From: Martin Schwidefsky <schwidefsky@de.ibm.com>
To: Frederic Weisbecker <fweisbec@gmail.com>
Cc: LKML <linux-kernel@vger.kernel.org>,
Tony Luck <tony.luck@intel.com>,
Wanpeng Li <wanpeng.li@hotmail.com>,
Peter Zijlstra <peterz@infradead.org>,
Michael Ellerman <mpe@ellerman.id.au>,
Heiko Carstens <heiko.carstens@de.ibm.com>,
Benjamin Herrenschmidt <benh@kernel.crashing.org>,
Thomas Gleixner <tglx@linutronix.de>,
Paul Mackerras <paulus@samba.org>, Ingo Molnar <mingo@kernel.org>,
Fenghua Yu <fenghua.yu@intel.com>, Rik van Riel <riel@redhat.com>,
Stanislaw Gruszka <sgruszka@redhat.com>
Subject: Re: [PATCH 00/36] cputime: Convert core use of cputime_t to nsecs
Date: Fri, 18 Nov 2016 13:08:46 +0100 [thread overview]
Message-ID: <20161118130846.7da515cc@mschwide> (raw)
In-Reply-To: <1479406123-24785-1-git-send-email-fweisbec@gmail.com>
On Thu, 17 Nov 2016 19:08:07 +0100
Frederic Weisbecker <fweisbec@gmail.com> wrote:
> I'm sorry for the patchbomb, especially as I usually complain about
> these myself but I don't see any way to split this patchset into
> standalone pieces, none of which would make any sense... All I can do
> is to isolate about 3 cleanup patches.
On first glance the patches look ok-ish, but I am not happy about the
direction this takes.
I can understand the wish to consolidate the common code to a single
format which is nano-seconds.

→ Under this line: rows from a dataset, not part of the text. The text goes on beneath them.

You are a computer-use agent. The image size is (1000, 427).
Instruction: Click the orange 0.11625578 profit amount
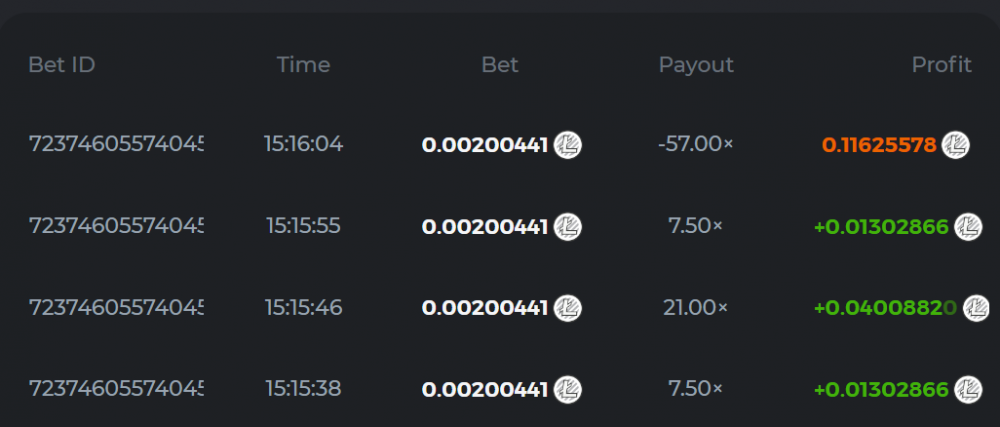(x=879, y=145)
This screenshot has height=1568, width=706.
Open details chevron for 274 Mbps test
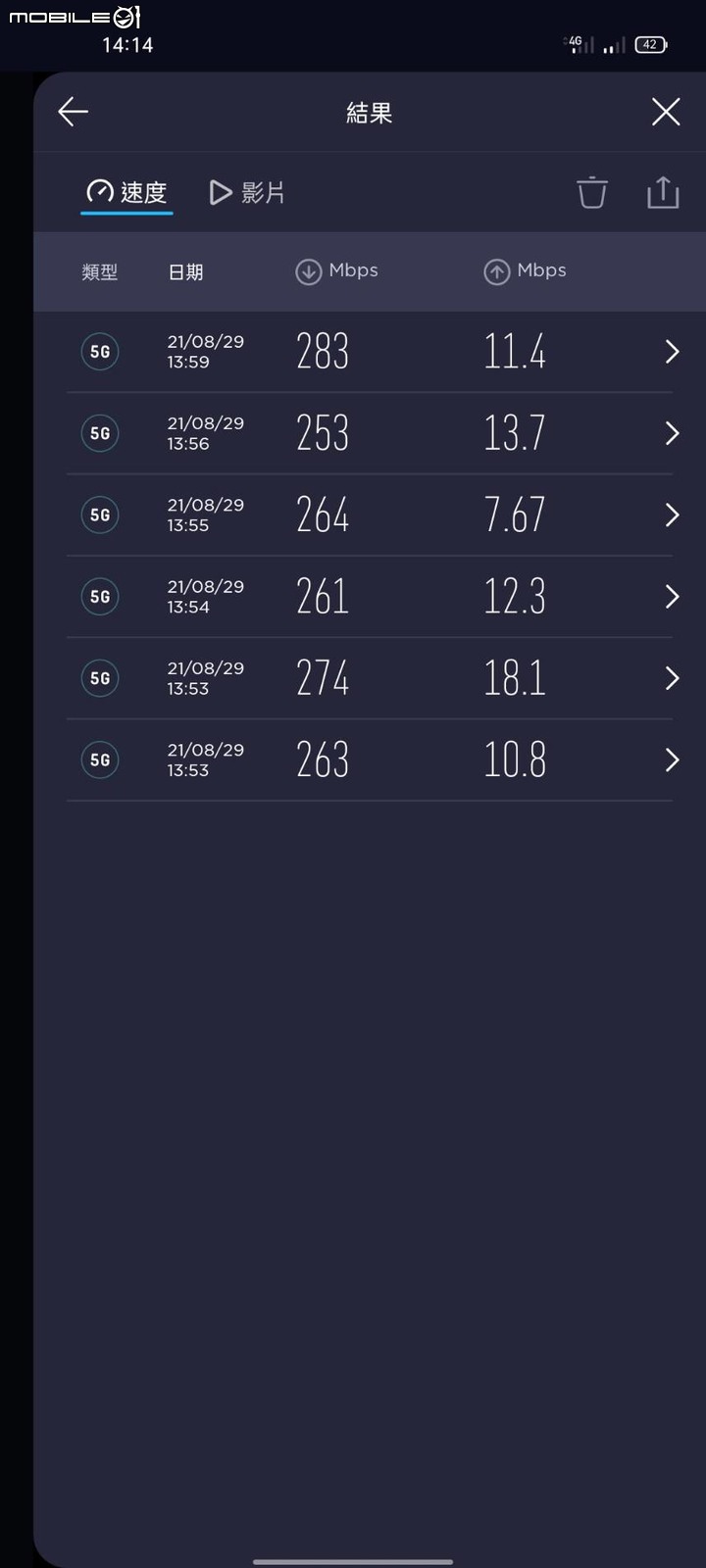coord(672,678)
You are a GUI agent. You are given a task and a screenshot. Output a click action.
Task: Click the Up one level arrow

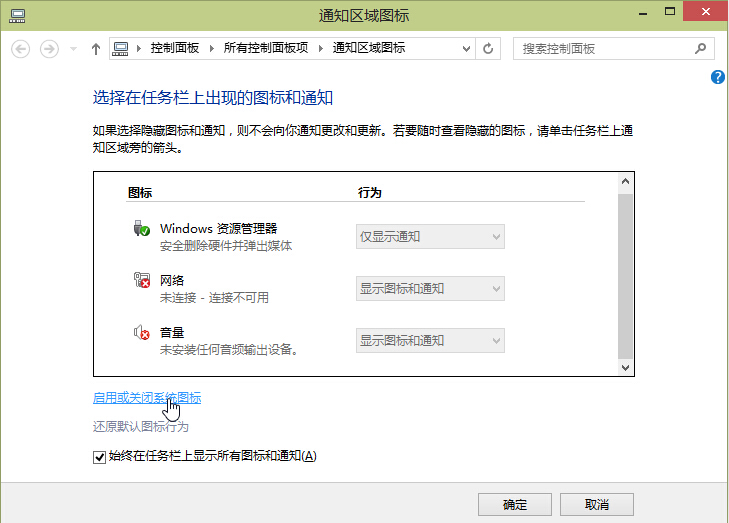(x=96, y=48)
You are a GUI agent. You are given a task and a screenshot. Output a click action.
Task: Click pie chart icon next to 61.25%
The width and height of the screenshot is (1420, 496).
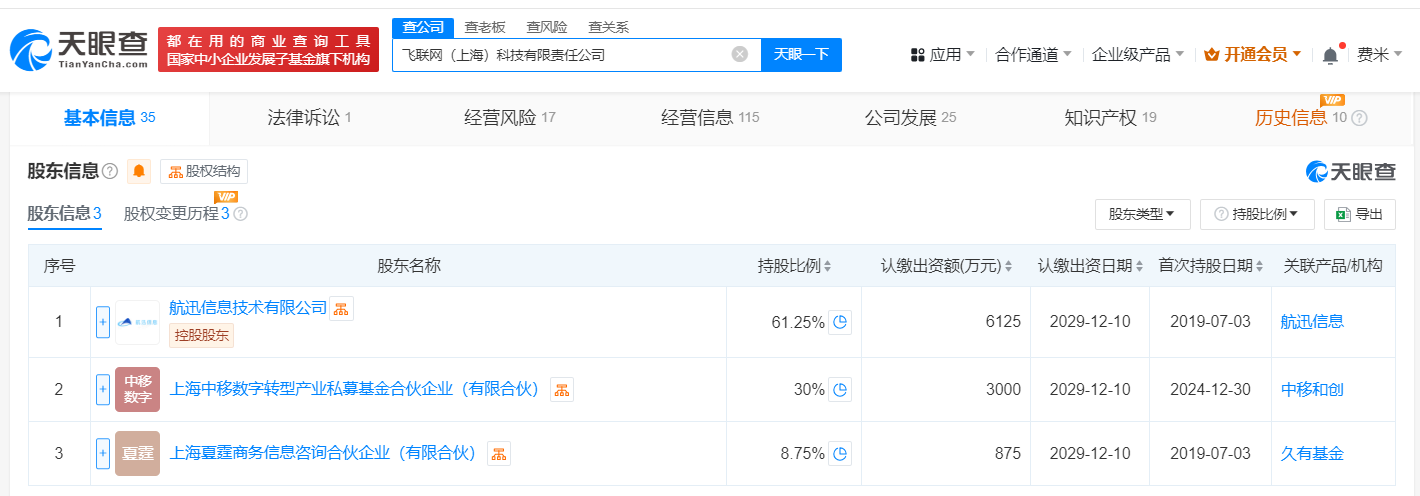tap(840, 322)
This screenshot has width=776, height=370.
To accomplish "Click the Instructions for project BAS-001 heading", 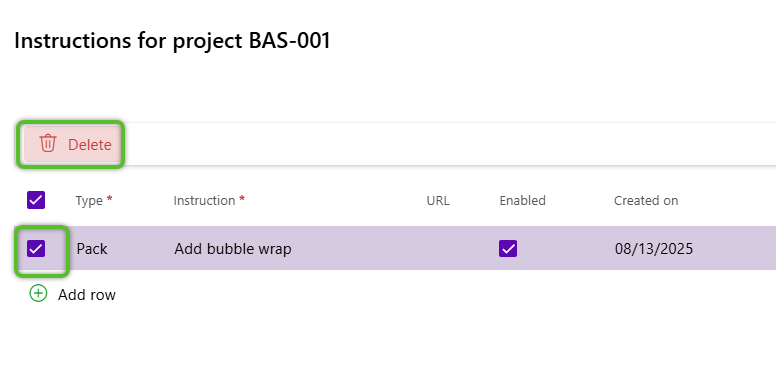I will pos(172,41).
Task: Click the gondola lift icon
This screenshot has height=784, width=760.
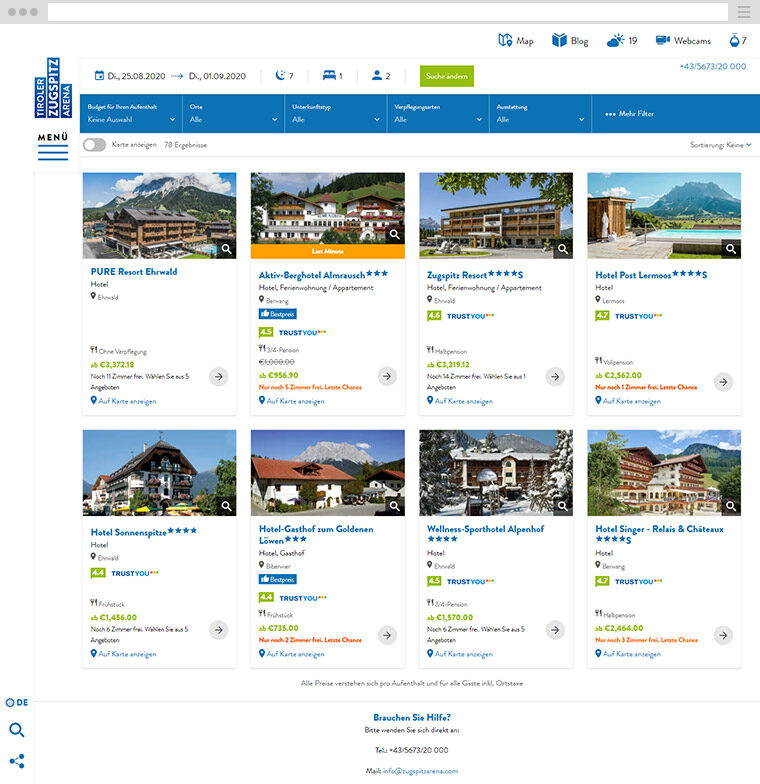Action: click(x=737, y=41)
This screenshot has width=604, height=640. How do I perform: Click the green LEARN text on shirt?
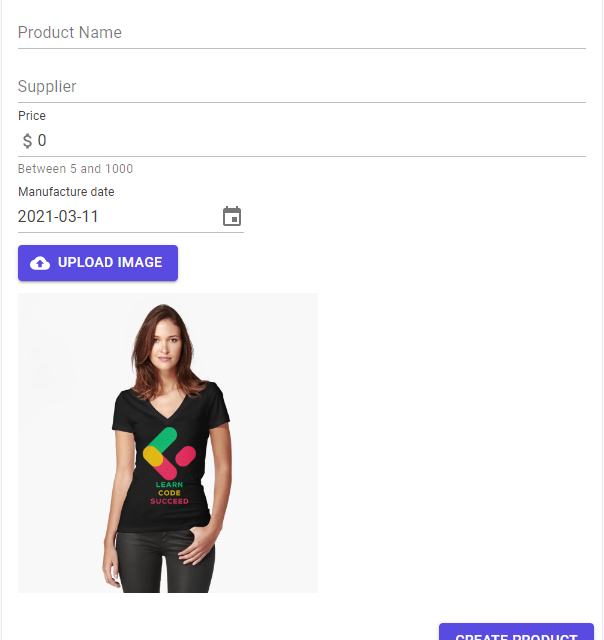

It will have repercussions though.
First the obvious problem, it does not compile for s390:
arch/s390/kernel/vtime.c: In function 'do_account_vtime':
arch/s390/kernel/vtime.c:140:25: error: implicit declaration of function
'cputime_to_nsecs' [-Werror=implicit-function-declaration]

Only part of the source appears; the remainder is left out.